(ACTION ITEM) Could you repeat the records shown below exactly as written?

*****

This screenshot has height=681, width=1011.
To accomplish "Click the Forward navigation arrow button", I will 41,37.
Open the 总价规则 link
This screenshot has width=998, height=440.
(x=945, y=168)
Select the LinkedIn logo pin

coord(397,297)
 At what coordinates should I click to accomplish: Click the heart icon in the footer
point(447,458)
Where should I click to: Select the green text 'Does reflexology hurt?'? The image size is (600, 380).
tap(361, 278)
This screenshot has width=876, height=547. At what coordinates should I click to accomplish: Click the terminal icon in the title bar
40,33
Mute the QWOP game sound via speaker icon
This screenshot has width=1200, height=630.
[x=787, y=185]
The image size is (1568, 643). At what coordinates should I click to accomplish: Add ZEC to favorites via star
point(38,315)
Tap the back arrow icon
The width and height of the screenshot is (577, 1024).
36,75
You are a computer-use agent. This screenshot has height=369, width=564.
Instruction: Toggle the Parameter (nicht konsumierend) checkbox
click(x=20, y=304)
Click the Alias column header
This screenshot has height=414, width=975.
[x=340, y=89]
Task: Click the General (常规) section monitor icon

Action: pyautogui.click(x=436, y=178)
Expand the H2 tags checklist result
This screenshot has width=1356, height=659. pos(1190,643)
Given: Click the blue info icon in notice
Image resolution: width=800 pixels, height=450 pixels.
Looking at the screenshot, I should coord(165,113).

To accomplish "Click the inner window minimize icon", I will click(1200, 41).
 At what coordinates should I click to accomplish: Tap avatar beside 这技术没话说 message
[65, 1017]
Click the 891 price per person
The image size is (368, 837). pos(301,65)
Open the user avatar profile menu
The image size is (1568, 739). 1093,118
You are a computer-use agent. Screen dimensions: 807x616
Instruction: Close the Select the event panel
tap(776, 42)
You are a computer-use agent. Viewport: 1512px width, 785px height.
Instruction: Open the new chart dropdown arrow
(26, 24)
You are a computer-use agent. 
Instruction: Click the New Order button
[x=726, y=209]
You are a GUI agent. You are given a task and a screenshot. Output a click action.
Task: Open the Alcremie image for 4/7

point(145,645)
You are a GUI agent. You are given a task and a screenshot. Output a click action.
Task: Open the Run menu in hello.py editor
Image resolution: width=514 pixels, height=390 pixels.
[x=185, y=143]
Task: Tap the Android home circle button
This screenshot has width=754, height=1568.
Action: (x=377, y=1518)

*****

(SOLVED PROBLEM)
This screenshot has height=681, width=1011.
To accomplish "Click the Forward navigation arrow button", I will 41,37.
Open the 总价规则 link
This screenshot has width=998, height=440.
(x=945, y=168)
Select the LinkedIn logo pin

coord(397,297)
 At what coordinates should I click to accomplish: Click the heart icon in the footer
point(447,458)
Where should I click to: Select the green text 'Does reflexology hurt?'? The image size is (600, 380).
tap(361, 278)
This screenshot has width=876, height=547. At what coordinates should I click to accomplish: Click the terminal icon in the title bar
40,33
Mute the QWOP game sound via speaker icon
This screenshot has width=1200, height=630.
[x=787, y=185]
The image size is (1568, 643). At what coordinates should I click to accomplish: Add ZEC to favorites via star
point(38,315)
Tap the back arrow icon
The width and height of the screenshot is (577, 1024).
36,75
You are a computer-use agent. This screenshot has height=369, width=564.
Instruction: Toggle the Parameter (nicht konsumierend) checkbox
click(x=20, y=304)
Click the Alias column header
This screenshot has height=414, width=975.
[x=340, y=89]
Task: Click the General (常规) section monitor icon

Action: pyautogui.click(x=436, y=178)
Expand the H2 tags checklist result
This screenshot has width=1356, height=659. pos(1190,643)
Given: Click the blue info icon in notice
Image resolution: width=800 pixels, height=450 pixels.
Looking at the screenshot, I should coord(165,113).

To accomplish "Click the inner window minimize icon", I will click(1200, 41).
 At what coordinates should I click to accomplish: Tap avatar beside 这技术没话说 message
[65, 1017]
Click the 891 price per person
The image size is (368, 837). pos(301,65)
Open the user avatar profile menu
The image size is (1568, 739). 1093,118
You are a computer-use agent. Screen dimensions: 807x616
Instruction: Close the Select the event panel
tap(776, 42)
You are a computer-use agent. Viewport: 1512px width, 785px height.
Instruction: Open the new chart dropdown arrow
(26, 24)
You are a computer-use agent. 
Instruction: Click the New Order button
[x=726, y=209]
You are a GUI agent. You are given a task and a screenshot. Output a click action.
Task: Open the Alcremie image for 4/7

point(145,645)
You are a GUI agent. You are given a task and a screenshot. Output a click action.
Task: Open the Run menu in hello.py editor
Image resolution: width=514 pixels, height=390 pixels.
[x=185, y=143]
Task: Tap the Android home circle button
This screenshot has width=754, height=1568.
Action: (x=377, y=1518)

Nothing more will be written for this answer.